• What the task asks
Starting at the line that contains "Praça (21, 2014)" and ending with the last of the items, write every line out again, requests included. Multiply each coordinate in the answers by 1.15 and round it to a whole number, halves up, but leave the numbers inside the requests unchanged.

• Data entries
****

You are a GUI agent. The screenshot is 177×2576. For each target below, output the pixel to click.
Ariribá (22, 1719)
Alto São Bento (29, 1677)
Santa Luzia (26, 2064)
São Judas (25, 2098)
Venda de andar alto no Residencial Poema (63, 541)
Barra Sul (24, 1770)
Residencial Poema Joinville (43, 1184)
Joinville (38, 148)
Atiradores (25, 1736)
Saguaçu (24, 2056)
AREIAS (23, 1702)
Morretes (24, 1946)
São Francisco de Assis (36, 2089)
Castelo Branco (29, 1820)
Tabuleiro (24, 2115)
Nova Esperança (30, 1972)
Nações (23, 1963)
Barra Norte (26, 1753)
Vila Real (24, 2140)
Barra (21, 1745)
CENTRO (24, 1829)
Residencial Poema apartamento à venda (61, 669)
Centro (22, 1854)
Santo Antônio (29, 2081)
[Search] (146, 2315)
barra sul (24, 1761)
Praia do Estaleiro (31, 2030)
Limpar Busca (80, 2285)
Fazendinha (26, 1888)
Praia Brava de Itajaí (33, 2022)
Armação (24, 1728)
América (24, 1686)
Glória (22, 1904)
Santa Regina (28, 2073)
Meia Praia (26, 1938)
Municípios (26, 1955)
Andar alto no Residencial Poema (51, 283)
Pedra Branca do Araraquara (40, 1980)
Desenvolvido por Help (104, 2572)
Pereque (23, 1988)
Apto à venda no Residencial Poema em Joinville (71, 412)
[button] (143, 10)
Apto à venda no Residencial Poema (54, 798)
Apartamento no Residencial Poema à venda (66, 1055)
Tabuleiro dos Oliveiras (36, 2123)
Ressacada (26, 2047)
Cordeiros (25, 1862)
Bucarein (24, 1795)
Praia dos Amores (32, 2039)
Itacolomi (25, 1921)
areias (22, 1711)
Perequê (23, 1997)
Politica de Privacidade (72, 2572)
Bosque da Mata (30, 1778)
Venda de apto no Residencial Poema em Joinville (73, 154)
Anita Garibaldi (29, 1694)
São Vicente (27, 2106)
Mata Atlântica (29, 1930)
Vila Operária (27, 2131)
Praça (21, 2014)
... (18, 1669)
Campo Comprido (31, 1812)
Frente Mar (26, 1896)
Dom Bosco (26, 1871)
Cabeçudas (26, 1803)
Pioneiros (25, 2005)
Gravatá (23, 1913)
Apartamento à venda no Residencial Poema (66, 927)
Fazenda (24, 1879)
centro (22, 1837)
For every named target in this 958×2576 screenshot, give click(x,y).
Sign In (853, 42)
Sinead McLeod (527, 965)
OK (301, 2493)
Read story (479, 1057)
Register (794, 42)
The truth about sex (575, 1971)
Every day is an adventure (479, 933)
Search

****

• Exercise response
Praça (24, 2316)
... (21, 1919)
Campo Comprido (36, 2084)
Frente Mar (30, 2180)
Dom Bosco (30, 2152)
Cabeçudas (30, 2073)
Pioneiros (29, 2306)
Gravatá (26, 2200)
Apartamento à venda no Residencial Poema (76, 1066)
Fazenda (28, 2161)
centro (25, 2113)
For every named target in this 958×2576 screenshot, give click(x,y).
Sign In (981, 48)
Sinead McLeod (606, 1110)
OK (346, 2867)
Read story (551, 1216)
Register (913, 48)
The truth about sex (661, 2267)
Every day is an adventure (551, 1073)
Search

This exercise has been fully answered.